:: Extracted text

British baker and author

Richard Hart (London, 1977) is a baker and an author. His book Richard Hart Bread: Intuitive Sourdough Baking won the 2025 James Beard Book Award in the category bread.

== Career ==

=== California ===
Hart started his career as a chef in London where he worked with Gordon Ramsay. In 2007 he moved to the United States to work at Ubuntu. Hart wanted to specialize in bread and moved to Della Fattoria in Petaluma where he met Kathleen Weber. Then he moved to Tartine Bakery where he served as head baker for seven years.

=== Copenhagen: Hart Bageri ===
In 2018 he established Hart Bageri in Copenhagen with partner René Redzepi. Hart became one of Denmark's most popular bakers.

::::
:: Source data

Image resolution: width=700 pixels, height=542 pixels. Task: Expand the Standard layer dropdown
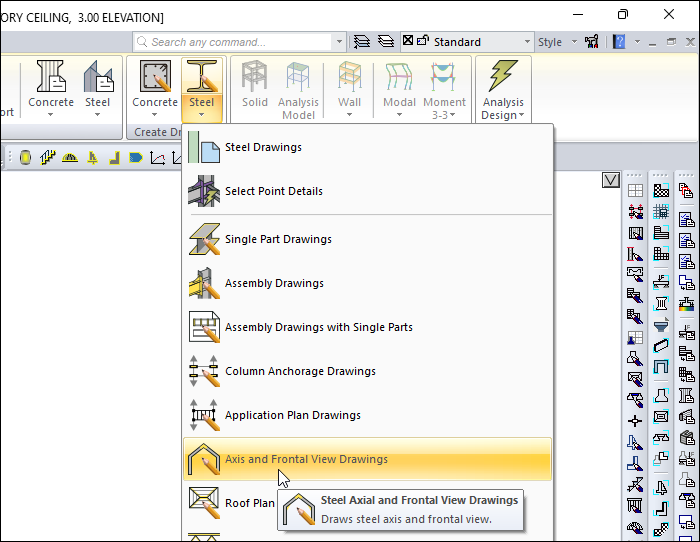click(527, 42)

::::

* Questions
• A. Copy the stretch of the Richard Hart text from "Richard Hart (London, 1977)" through "the category bread.".
• B. According to the Richard Hart text, with whom did Hart establish Hart Bageri in Copenhagen?
The lines are separate material and have no connection to the Richard Hart text.

* Answers given
• A.
Richard Hart (London, 1977) is a baker and an author. His book Richard Hart Bread: Intuitive Sourdough Baking won the 2025 James Beard Book Award in the category bread.

• B. René Redzepi